Later today we are releasing a small update for Quirkos, which adds an important feature users have been requesting: the ability to quickly bring in quantitative and qualitative data from any spreadsheet, or online survey tool such as SurveyMonkey or LimeSurvey.
Now, users can bring in mixed-method data in one click, with the ability to analyse and compare qualitative and quantitative data together. If you have a survey with discrete and quantitative data (such as age, location, or Likert scales) you can use them to stratify and compare open-ended qualitative answers (the Any other comments? Or How can we improve this service?).
Not only will this make bringing data into Quirkos a lot quicker, it will provide a neat workflow for people wanting to understand the qualitative aspects of their data. Now they can code and develop frameworks to understand comments and written data sources, which may hold the key to understanding something important that isn’t shown in the quantitative data.
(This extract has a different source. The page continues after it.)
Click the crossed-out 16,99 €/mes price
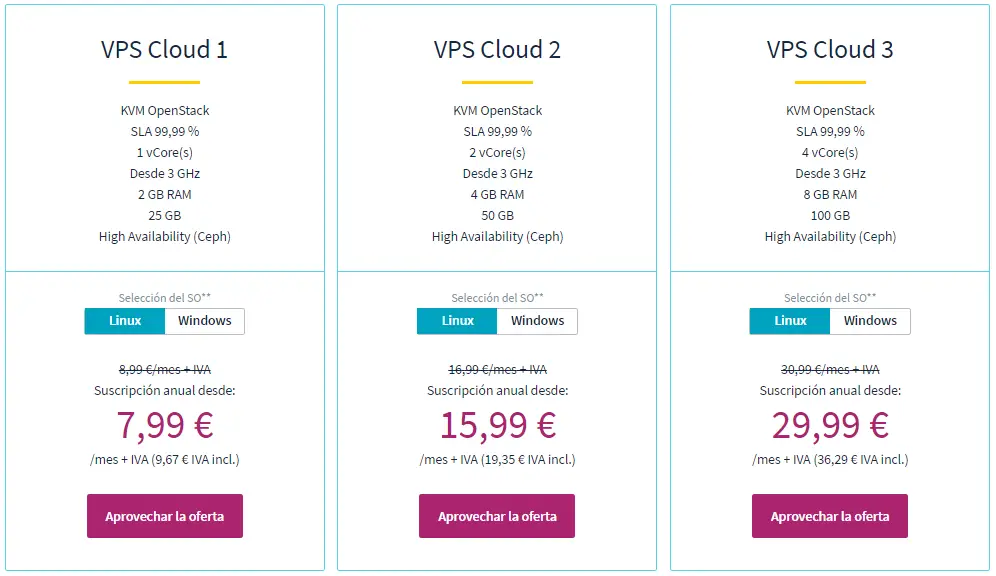Screen dimensions: 996x576 coord(497,369)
In Quirkos, this functionality is provided as a new option in the ‘Add Source’ button on the bottom left of a project. Users should create a new ‘Structured Question’ project, which gives the same Questions as sections in the qualitative text of the source. The discrete and quantitative data will be imported as source properties which describe each response in the survey.
To bring spreadsheet or tabulated data into Quirkos, you need to have it in CSV format (comma separated variables) which is a standard file format that most platforms can use to export data. If that format is not supported by your data collection workflow, as long as it can be imported into Excel or another spreadsheet package such as Google Docs or LibreOffice Calc. All these packages allow you to save a table of data in CSV format, and you should select the default comma, not tab separated format. The first row, should be the titles you want the properties and questions to be.
Quirkos will try and automatically guess which columns represent discrete properties (such as name or age) and which ones are sentences. It does this in a simple way: any row titles with a question, such as “How did you feel about this event?” will become a long-text qualitative question and answer, or if the answer contains spaces like a sentence structure. Otherwise, it will suggest import as a source property for a value like age or name. If this does not come through as you wish, there is the drop-down option to change how that row is imported.
This provides 4 options. Source Title is the name you wish to give each source in the project. This might be a name, or a ID number – and you can only select one property to be the source title. Property is for source properties, the quantitative or discrete data that describes the source. Question is for the open ended qualitative text sections, and finally there is an option for ‘Ignore’ if there was a field or value you did not want to bring into the project.
It is possible to keep adding more and more sources in this way, for example if you had later additions to a survey. However, it will also create duplicates of data already in the project (in case something changed) so make sure that a new CSV file being imported doesn’t contain the old responses.
If you already have Quirkos, all you need to do is download the new installer for version 1.2 for Windows or Mac, and follow the install procedure. This will install the new version over the old one (v1.1) and there will be no changes to your shortcuts, projects or license. The update is free for everyone, even if you are using the free-trial, and once again, there are no compatibility problems with older project files.